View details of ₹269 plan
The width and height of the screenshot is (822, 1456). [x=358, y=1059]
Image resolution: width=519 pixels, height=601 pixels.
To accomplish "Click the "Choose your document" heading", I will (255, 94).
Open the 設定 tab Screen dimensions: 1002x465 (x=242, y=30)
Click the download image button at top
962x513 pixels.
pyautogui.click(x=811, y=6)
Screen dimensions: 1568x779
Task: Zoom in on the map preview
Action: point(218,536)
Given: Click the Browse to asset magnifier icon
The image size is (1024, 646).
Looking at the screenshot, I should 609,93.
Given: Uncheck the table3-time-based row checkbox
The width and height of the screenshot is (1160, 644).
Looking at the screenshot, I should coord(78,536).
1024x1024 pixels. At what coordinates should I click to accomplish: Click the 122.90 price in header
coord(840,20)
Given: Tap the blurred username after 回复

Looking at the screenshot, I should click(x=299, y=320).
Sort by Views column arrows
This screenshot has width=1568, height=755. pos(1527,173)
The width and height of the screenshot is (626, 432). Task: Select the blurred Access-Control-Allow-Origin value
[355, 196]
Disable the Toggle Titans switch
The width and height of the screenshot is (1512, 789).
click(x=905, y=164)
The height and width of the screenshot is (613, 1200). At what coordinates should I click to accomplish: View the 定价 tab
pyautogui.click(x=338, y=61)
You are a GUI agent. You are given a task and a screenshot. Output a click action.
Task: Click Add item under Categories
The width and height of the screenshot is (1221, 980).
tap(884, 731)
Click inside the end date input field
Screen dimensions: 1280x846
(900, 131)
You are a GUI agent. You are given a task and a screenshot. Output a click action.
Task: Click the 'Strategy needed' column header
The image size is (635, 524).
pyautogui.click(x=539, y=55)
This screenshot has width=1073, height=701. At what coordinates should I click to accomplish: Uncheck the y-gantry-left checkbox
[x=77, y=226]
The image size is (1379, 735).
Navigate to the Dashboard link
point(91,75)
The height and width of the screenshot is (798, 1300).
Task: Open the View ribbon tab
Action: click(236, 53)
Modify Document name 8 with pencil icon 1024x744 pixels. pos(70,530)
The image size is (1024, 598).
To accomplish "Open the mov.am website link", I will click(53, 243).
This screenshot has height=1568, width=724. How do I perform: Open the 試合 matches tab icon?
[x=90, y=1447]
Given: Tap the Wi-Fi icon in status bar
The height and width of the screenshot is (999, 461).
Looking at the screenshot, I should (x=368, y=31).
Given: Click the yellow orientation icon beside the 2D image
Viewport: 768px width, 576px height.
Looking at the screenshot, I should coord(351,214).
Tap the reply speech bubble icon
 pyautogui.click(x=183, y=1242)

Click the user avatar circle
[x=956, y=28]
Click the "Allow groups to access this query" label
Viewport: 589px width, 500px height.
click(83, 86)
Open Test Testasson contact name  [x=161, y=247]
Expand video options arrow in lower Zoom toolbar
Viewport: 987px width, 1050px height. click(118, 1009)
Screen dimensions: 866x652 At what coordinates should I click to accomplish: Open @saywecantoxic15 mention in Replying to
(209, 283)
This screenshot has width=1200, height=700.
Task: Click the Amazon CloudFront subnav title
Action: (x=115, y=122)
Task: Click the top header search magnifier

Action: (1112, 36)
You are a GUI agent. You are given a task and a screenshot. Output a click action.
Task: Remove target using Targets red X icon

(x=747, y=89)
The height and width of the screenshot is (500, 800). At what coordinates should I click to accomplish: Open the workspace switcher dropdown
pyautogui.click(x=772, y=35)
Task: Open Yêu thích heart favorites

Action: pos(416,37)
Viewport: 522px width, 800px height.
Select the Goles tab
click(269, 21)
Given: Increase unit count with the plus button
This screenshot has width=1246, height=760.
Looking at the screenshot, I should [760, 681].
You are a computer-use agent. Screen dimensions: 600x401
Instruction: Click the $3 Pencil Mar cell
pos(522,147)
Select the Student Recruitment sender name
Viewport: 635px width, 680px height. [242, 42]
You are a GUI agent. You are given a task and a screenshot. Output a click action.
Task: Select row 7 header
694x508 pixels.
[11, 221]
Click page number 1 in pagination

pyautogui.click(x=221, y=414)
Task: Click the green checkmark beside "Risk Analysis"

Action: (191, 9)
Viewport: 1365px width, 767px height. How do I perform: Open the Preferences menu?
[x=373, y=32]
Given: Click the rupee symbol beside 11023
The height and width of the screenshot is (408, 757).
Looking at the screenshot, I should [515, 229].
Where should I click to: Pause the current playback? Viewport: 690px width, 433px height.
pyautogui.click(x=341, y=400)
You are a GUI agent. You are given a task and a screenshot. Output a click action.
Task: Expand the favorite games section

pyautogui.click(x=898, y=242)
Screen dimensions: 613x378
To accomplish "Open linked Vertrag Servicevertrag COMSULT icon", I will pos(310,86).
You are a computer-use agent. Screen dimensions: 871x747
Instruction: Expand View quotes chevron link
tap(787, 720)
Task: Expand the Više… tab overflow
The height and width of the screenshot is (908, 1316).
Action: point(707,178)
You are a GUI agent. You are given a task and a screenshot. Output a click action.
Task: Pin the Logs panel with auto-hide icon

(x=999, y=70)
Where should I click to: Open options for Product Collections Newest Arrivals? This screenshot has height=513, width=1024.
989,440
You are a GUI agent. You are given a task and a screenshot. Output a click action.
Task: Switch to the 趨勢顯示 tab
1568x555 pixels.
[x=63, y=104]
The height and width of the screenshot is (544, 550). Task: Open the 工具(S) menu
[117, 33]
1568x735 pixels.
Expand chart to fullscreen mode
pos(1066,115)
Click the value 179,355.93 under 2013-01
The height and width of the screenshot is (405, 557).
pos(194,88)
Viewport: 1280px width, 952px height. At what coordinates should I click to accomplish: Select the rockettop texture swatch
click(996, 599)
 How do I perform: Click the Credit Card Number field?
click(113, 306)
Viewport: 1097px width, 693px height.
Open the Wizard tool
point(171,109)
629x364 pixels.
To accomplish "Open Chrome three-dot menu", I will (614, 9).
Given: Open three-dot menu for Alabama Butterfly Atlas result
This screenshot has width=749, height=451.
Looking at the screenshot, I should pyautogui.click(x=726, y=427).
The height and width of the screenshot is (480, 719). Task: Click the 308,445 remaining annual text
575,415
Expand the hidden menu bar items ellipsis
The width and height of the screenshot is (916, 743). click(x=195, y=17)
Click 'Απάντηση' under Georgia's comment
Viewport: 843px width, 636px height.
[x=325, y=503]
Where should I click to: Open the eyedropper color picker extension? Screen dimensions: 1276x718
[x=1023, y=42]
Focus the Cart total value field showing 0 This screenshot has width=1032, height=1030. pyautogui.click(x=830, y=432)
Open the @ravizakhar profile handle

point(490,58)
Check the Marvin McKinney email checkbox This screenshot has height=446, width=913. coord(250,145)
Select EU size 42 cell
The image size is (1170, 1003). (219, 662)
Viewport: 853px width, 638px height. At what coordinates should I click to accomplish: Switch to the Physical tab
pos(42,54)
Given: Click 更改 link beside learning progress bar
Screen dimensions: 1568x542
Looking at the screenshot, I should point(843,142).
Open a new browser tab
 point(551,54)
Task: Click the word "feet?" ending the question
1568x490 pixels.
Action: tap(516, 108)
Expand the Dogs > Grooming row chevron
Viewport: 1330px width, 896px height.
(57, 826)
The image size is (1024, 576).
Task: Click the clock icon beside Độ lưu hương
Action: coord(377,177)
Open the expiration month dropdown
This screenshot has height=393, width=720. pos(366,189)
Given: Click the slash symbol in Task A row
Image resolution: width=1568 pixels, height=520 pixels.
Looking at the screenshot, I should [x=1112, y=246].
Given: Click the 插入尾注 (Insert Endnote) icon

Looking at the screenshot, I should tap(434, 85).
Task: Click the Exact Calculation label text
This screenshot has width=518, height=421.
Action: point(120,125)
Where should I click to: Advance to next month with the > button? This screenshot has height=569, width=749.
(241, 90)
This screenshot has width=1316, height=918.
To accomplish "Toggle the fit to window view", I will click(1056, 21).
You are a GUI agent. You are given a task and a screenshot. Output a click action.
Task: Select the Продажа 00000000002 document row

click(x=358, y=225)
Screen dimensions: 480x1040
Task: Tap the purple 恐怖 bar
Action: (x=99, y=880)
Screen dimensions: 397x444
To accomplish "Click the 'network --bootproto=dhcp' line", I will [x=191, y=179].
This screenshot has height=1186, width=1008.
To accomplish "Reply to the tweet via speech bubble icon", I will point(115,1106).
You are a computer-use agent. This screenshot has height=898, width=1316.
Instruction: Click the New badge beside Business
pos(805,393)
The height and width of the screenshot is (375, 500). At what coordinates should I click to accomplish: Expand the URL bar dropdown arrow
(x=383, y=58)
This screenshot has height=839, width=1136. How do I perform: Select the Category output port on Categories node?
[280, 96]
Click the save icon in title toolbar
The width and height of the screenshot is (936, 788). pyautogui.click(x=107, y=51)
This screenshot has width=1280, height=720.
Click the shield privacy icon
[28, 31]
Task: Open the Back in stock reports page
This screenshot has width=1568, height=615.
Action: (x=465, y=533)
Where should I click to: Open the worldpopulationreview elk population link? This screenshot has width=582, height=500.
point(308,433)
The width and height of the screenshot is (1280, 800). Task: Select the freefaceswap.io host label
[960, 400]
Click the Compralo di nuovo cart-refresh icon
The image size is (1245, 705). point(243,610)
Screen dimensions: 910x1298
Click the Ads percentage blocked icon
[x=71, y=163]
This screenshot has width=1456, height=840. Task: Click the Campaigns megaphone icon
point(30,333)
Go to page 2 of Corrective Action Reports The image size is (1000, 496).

····················

Starting at the line with "This screenshot has width=518, height=421." and ending at the line with "This screenshot has width=1316, height=918.", print each line of the listing above exactly, with no other lines.

_Answer box_.
This screenshot has width=518, height=421.
Action: point(120,125)
Where should I click to: Advance to next month with the > button? This screenshot has height=569, width=749.
(241, 90)
This screenshot has width=1316, height=918.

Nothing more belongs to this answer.